(Stored data)
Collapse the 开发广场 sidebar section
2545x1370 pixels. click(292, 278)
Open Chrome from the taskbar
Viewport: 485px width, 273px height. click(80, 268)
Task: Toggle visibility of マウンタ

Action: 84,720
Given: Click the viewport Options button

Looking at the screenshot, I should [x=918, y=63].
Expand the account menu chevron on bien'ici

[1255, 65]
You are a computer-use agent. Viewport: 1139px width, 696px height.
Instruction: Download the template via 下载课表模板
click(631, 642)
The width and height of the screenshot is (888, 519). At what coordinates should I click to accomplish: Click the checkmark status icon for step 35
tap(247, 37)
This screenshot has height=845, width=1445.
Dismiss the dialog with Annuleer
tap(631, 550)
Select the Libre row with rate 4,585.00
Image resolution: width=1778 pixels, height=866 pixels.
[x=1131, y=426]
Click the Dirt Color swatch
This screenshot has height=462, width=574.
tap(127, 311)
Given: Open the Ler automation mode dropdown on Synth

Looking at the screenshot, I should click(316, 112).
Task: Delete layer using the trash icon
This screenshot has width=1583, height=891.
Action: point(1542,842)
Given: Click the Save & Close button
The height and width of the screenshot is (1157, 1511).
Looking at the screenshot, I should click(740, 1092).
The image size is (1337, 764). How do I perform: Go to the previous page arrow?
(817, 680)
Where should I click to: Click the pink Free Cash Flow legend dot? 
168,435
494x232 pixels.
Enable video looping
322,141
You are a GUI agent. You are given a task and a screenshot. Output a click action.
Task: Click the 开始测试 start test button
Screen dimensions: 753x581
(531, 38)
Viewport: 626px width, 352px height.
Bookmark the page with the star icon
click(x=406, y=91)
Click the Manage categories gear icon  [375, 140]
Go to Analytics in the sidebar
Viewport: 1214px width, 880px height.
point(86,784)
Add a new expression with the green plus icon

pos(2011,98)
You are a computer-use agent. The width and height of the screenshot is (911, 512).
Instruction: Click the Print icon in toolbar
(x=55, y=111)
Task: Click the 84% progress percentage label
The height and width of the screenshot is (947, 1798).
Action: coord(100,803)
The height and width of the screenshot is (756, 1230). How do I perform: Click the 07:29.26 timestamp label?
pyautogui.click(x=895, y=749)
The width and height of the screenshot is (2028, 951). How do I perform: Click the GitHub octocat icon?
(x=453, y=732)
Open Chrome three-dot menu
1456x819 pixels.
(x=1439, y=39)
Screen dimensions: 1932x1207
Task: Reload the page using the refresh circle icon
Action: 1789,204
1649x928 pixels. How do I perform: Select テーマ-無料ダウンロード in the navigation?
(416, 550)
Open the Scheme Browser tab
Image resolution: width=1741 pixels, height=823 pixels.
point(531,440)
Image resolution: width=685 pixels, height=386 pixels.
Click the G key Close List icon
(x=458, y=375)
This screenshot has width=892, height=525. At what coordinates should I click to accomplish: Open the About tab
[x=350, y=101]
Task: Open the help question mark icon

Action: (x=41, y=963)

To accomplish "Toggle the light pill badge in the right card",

#### The task:
Would you please copy the lines above, from the one holding "1649x928 pixels. How" through the last, and nothing else?

#### Output:
1649x928 pixels. How do I perform: Select テーマ-無料ダウンロード in the navigation?
(416, 550)
Open the Scheme Browser tab
Image resolution: width=1741 pixels, height=823 pixels.
point(531,440)
Image resolution: width=685 pixels, height=386 pixels.
Click the G key Close List icon
(x=458, y=375)
This screenshot has width=892, height=525. At what coordinates should I click to accomplish: Open the About tab
[x=350, y=101]
Task: Open the help question mark icon

Action: (x=41, y=963)

To accomplish "Toggle the light pill badge in the right card",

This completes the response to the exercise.